The sisters stepped together into the church and down the aisle.
Sandwich wrappers and bags and paper cups with drops of whiskey still at the bottom were cleared away before the coffin could be put down proper. After much fiddling and prying with pocketknives, Stan got the lid open and propped up. Lanterns and candles were brought in close.
The four Hillock children were the first to gather round the coffin, now resting on its pedestal. The congregation lined up behind them, waiting to get a good look at Bill before the service began.
The four stood silently, looking down at their father as candlelight flickered eerily across his sunken features. Then Idella led them away in a dutiful line, to take their proper seats in the front row and wait for the ceremony to begin.
The lantern light and candles made the ceremony mysterious, Idella thought. Once there was a body in a casket laid out in the front, the solemnity of the occasion returned. Bill Hillock was dead and needed burying.
Joe Major, the minister, had gone home when he’d heard the coffin was lost. Now he’d come back from his bed, with a nice speech all prepared. And the choir, those dear old women who had waited all night long, like soldiers, sang so pure and sweet that everyone cried. Their shadows lurched around the walls when they came forward and sang. Mrs. Foster played the organ enough to get by and fill things out a little, and it was just thrilling. People Idella never would have suspected of singing knew most of the words and sang along. Uncle Ernest and Uncle Sam, especially, sang out, deep and throaty but beautiful.
Idella closed the hymnbook she’d held absently throughout the funeral and put it on the pew beside her.

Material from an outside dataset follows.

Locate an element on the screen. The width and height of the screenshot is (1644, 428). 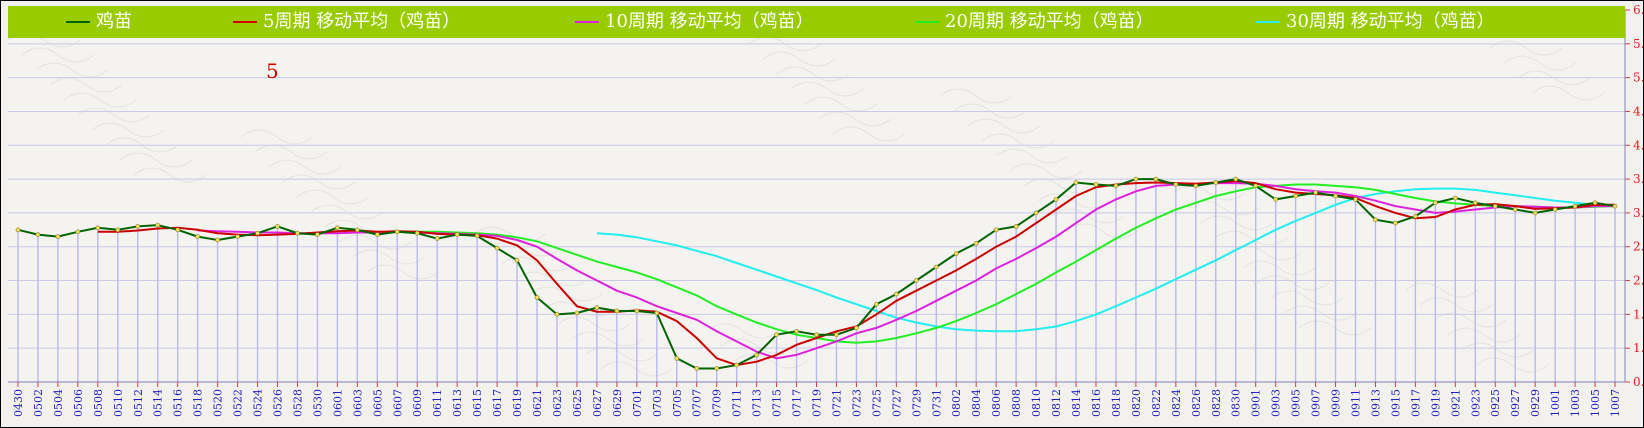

She’d done more watching than singing, absorbing the look of all the faces around her. They were simple faces with hard edges and lines like cracked cement across their foreheads and around their mouths and eyes. The lantern light made these crevices seem even deeper. These faces, tilted forward in song or bent down in prayer, had met storms and winds of one kind or another, head-on, all their lives. They worked fields that were best suited to brambles and wild grasses, struggling, Dad and Uncle Sam included, to unearth potatoes and carrots and turnips along with the rocks that seemed to multiply with every turn of a spade. These were the people she’d known as a little girl living up here so long ago. They hunted and fished and lived off the land and by their wits, which were more considerable and deep-rooted than their plantings, and hardier than an outsider might suspect.